[发明专利]一种测定胶原蛋白分子质量的方法

说明书

本发明涉及到一种胶原蛋白分子质量的测定方法，其特征在于利用凝胶过滤色谱柱结合高效液相色谱法测定胶原蛋白分子质量。对不同分子质量的标准样品进行柱分离分析，由于蛋白质分子质量大小的不同，分子会自大而小依次流出色谱柱，得到峰面积各不相同的色谱峰，因此依据标准样品的保留时间与相对分子质量对数的标准曲线，按照标准样品分子质量的测定方法对胶原蛋白的分子质量进行测定，将测定结果与标准曲线进行比对，可以得到不同胶原蛋白分子质量的变化情况，即胶原蛋白的降解情况。本方法简便快速，准确性高，重复性好，能够直观地反应胶原蛋白的降解情况，为胶原蛋白的分析提供了一种更加简便的方法。

技术领域

本发明涉及胶原蛋白分子测定技术领域，更具体地说，涉及一种利用凝胶过滤色谱柱结合高效液相色谱法测定胶原蛋白分子质量的方法。

背景技术

胶原蛋白分子是依靠氢键等非共价键维持其三股螺旋构象，当胶原分子从外界吸收足够多的热量后，这些非共价键就会遭到破坏，胶原的三股螺旋构象会随之改变为无规卷曲构象。
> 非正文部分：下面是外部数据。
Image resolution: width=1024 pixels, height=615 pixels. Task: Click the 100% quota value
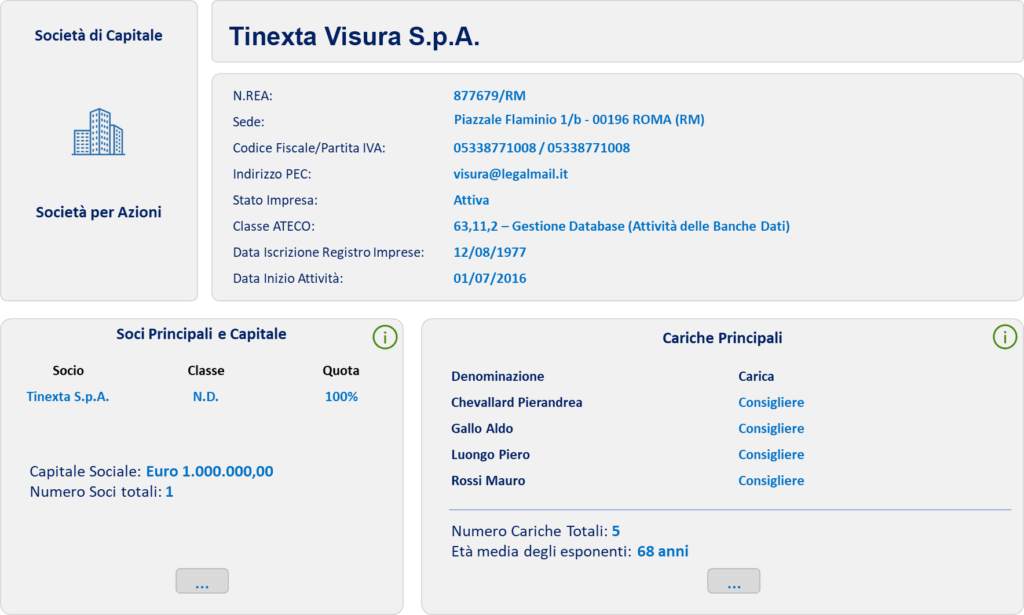click(341, 397)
胶原在热变性后会成为明胶甚至变成相对分子质量更小的水解胶原，此时胶原的低抗原性、生物相容性等优良特性都将消失，因而胶原的制备、储存和应用都必须防范胶原受到升温、光照等物理因素变化的影响，避免热变性过程的发生，以确保胶原三股螺旋结构与生物学性能不发生改变。
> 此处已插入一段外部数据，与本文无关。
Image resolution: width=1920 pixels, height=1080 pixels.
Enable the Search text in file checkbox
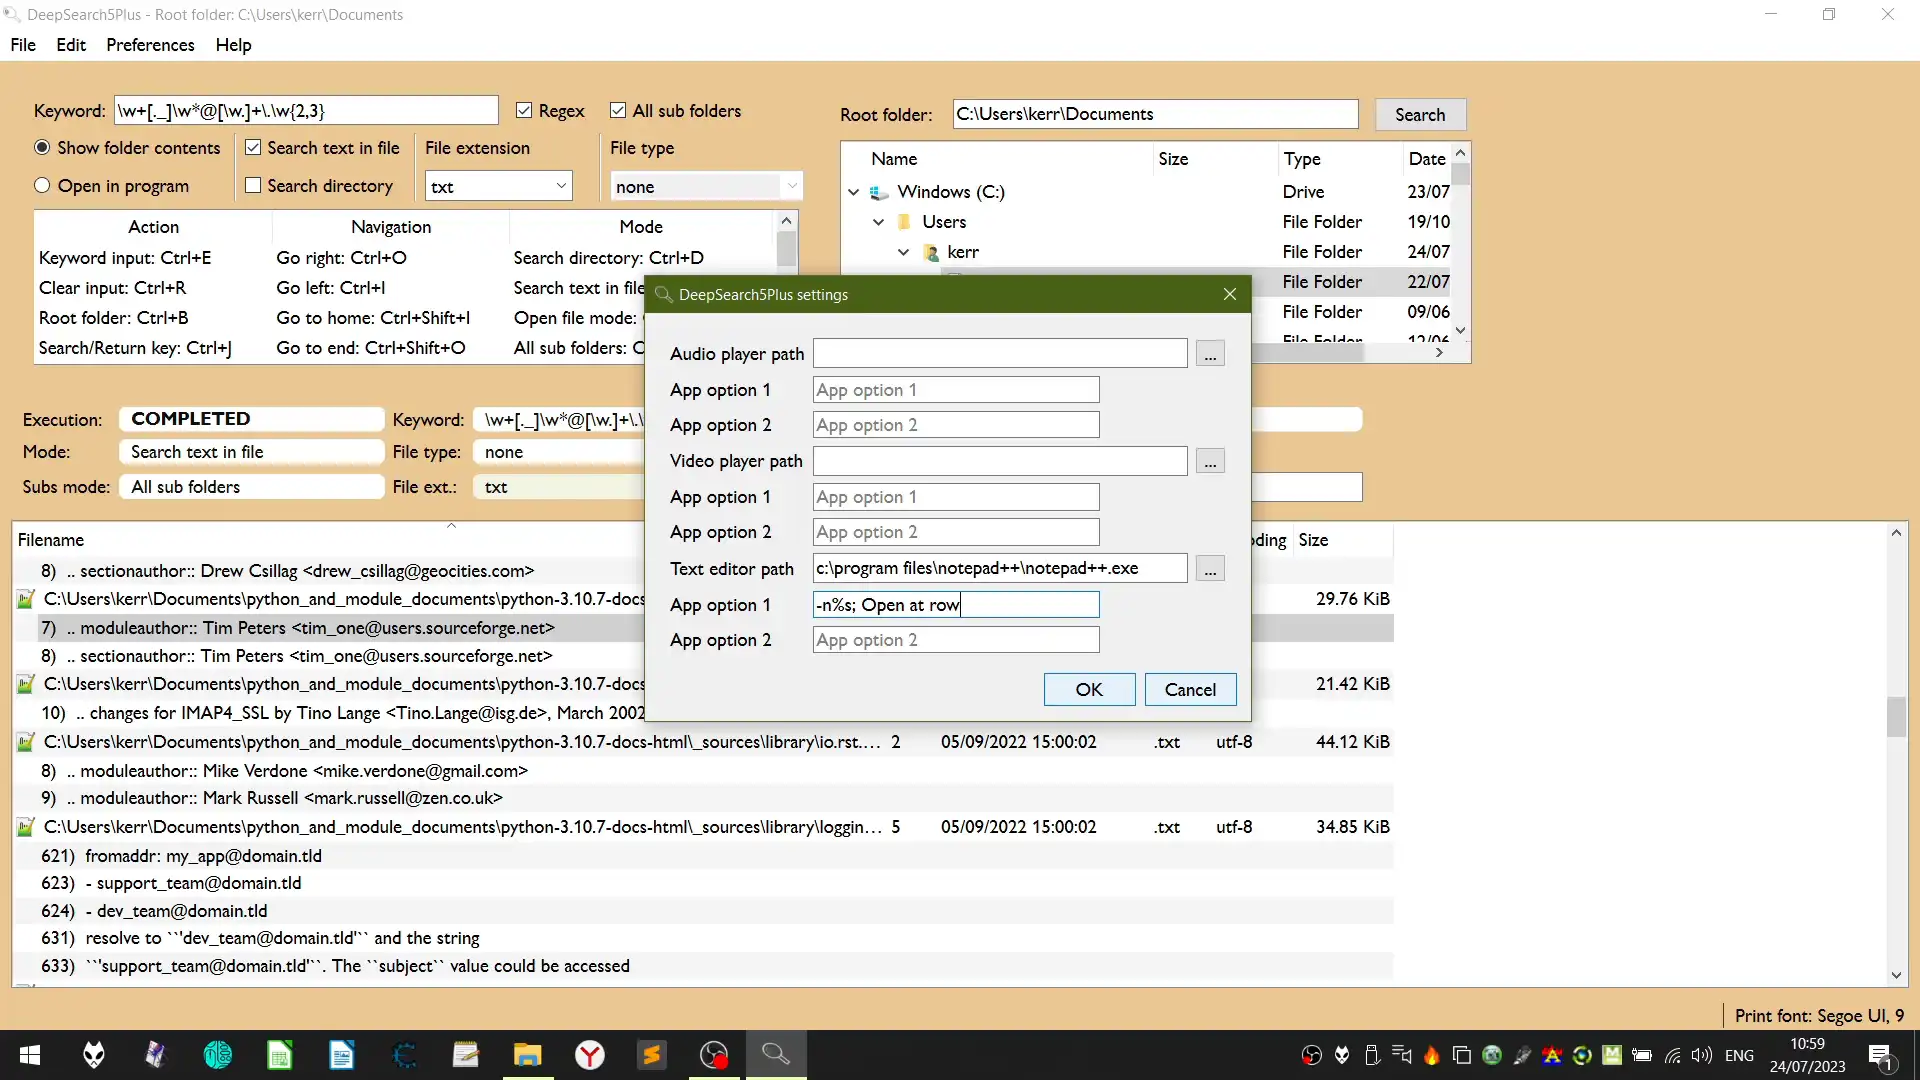pyautogui.click(x=253, y=148)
目前国内测定蛋白质的方法有考马斯亮蓝法、凯氏定氮法、双缩脲法，但这些方法都是对总蛋白质含量的测定，而聚丙烯酰氨凝胶电泳法可以对蛋白质分子质量的分布特点进行定性，但由于每一批样品染色程度的差异，会对实验结果有一定的影响。

凝胶过滤色谱一般用于分离水溶性大分子，一个含有各种分子量的样品溶液缓慢流经凝胶过滤色谱柱时，各分子在柱内同时进行着两种不同的运动：垂直向下的移动和无定向的扩散运动。大分子物质由于直径较大，不易进入凝胶颗粒的微孔，只能分布于颗粒之间，所以在洗脱时向下移动的速度较快。小分子物质除了可在凝胶颗粒间隙中扩散外，还可以进入凝胶颗粒的微孔中，即进入凝胶相内，在向下移动的过程中，从一个凝胶内扩散到颗粒间隙后再进入另一凝胶颗粒，如此不断地进入和扩散，小分子物质的下移速度落后于大分子物质，从而使样品中分子大的先流出色谱柱，中等分子的后流出，分子最小的最后流出，从而达到分离的效果。

发明内容

本发明的目的在于，开发一种针对胶原蛋白分子质量进行测量的方法，可以实现对胶原蛋白分子质量的精准检测。

为了达到上述目的，本发明提供了一种测定胶原蛋白分子质量的方法，具体步骤如下：

S1、制备标准样品：选用若干分子量分布于40～200kDa的蛋白作为分子质量标准品，所述分子质量标准品的数量大于等于5个；

所述标准样品优选为肌球蛋白(200kDa)、β-半乳糖苷酶(116kDa)、磷酸酶b(97.2kDa)、牛血清蛋白(66.4kDa)、卵清蛋白(43kDa)作为分子质量标准品；

S2、制备检测样品：取待测冻干后的胶原蛋白溶于质量浓度为0.01～0.1％的迭氮钠溶液中，搅拌至充分溶解，4℃静置24～48h，制得胶原蛋白液；

所述胶原蛋白液中待测胶原蛋白的终浓度为0.2～10mg/mL；

取所述胶原蛋白液，加入等体积的0.02mol/L NaH₂PO₄-0.2mol/L Na₂SO₄缓冲溶液，所述0.02mol/L NaH₂PO₄-0.2mol/L Na₂SO₄缓冲溶液中含质量浓度为0～1％的十二烷基硫酸钠及0～6mol/L的尿素，摇床震荡1～5h，过0.45μm水系膜，得到待测胶原蛋白检测样品；

本发明采用冻干的胶原蛋白可以保证配制成溶液后的浓度。